Having the dimension of running is part of many quarterback’s games these days. But it’s not Tua’s game. He hasn’t run for more than 2 yards in his three other starts. He didn’t even have a rush attempt in Denver.

This isn’t to make this into a wall of worry. It’s just to add to the catalogue on who Tua is. The question becomes if the other parts of Tua’s games are strong enough.

There’s also the wise words of his Alabama college coach, Nick Saban. Way back when he was Dolphins coach I asked him the difference between college and NFL quarterbacks.

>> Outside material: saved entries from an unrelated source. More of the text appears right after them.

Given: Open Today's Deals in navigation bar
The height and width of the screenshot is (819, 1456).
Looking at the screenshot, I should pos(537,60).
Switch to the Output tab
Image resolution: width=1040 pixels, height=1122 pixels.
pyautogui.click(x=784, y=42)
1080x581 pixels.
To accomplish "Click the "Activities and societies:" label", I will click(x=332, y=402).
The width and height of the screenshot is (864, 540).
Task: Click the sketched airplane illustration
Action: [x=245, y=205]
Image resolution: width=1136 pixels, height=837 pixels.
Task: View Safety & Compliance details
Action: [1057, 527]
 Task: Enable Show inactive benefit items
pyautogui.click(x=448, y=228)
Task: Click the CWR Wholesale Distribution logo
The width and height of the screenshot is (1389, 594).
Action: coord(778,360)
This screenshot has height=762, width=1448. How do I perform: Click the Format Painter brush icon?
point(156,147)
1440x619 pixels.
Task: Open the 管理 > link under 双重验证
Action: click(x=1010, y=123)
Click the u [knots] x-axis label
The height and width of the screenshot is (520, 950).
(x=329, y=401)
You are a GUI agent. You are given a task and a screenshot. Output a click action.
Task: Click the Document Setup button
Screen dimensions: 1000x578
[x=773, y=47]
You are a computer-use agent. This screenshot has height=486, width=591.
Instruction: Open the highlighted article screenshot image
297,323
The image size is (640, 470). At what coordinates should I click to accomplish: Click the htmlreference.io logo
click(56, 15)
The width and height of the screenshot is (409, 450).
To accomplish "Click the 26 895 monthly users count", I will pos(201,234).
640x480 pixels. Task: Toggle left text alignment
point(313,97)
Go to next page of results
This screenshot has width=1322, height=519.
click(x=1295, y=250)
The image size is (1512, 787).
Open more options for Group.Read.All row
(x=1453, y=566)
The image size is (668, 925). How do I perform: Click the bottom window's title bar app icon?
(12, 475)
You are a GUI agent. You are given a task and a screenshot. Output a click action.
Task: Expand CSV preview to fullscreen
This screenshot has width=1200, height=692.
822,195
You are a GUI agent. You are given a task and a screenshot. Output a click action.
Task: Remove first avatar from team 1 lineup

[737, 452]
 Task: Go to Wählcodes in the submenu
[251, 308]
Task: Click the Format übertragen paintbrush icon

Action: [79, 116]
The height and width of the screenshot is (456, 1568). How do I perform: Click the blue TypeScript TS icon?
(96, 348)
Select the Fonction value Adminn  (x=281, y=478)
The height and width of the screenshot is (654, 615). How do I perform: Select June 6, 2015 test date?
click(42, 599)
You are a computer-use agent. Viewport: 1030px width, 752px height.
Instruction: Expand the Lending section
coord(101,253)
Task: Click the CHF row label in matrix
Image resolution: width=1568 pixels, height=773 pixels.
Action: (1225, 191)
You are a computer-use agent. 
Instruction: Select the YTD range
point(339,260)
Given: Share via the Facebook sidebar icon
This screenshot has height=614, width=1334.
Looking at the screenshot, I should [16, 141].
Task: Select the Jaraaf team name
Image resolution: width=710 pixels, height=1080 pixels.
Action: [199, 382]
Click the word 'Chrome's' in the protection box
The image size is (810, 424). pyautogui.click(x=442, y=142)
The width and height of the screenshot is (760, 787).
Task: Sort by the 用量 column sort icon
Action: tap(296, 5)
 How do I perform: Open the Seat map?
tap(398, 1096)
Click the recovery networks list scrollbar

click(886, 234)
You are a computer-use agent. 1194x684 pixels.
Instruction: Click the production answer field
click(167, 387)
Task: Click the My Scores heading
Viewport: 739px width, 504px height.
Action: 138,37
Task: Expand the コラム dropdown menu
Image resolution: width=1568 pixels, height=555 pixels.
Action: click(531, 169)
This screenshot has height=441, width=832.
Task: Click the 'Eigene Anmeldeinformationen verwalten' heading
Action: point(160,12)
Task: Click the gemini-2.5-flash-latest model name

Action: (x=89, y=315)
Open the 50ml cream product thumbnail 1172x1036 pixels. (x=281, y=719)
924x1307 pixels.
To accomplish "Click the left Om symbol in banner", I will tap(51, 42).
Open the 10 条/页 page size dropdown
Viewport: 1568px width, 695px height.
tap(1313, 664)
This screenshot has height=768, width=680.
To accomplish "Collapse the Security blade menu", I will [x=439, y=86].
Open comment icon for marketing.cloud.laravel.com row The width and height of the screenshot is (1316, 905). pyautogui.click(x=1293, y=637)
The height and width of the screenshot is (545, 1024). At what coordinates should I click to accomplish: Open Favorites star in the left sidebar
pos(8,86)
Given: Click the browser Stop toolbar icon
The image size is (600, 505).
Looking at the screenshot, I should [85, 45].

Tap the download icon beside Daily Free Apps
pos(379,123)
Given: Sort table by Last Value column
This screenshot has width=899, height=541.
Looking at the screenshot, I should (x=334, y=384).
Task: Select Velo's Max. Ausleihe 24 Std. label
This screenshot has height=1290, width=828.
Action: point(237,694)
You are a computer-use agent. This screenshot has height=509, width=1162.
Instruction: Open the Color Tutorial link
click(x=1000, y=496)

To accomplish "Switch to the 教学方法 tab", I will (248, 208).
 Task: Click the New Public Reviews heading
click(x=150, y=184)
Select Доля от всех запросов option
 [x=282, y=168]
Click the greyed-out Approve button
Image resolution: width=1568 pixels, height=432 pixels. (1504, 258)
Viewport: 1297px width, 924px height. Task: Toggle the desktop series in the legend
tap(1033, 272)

“You don’t have to be a great athlete as a pro quarterback,” he said. “That’s down the list. You have to be a great decision-maker, a great leader, have great accuracy, great skills. That combination is hard to find.

“But in college you can be a great athlete, run a 4.7 and outrun most players. In the pros, running a 4.7 doesn’t do much good. Guys run 4.5 and 4.6. They’ll catch you and, over time, hurt you. So athleticism, that’s not as important (in the NFL).”

Tua can be a great quarterback when you look at Saban’s checklist. Great decision-maker. Great leader. Great accuracy.

He’ll learn to throw the ball quicker than Sunday – that aforementioned stat by NextGen Stats of holding the ball 2.84 seconds wasn’t the only indicator. On all four sacks he held the ball more than three seconds.

Denver coach Vic Fagio is 18-7 against rookie quarterbacks as a coach/defensive coordinator. He’s good at messing with young minds. Tua’s still in the learning process.

It’s fun to learn and win as, say, Dan Marino did in winning nine of his first 10 starts. It’s even fun to learn and lose if you’re a Los Angeles Chargers fan and rookie Justin Herbert has 22 touchdowns against six interceptions.

For any rookie, the question isn’t just about the learning curve. It’s what learnable. Getting rid of the ball more quickly, that’s teachable. Speed isn’t. Maybe it’s not important. Check back after more 16 starts.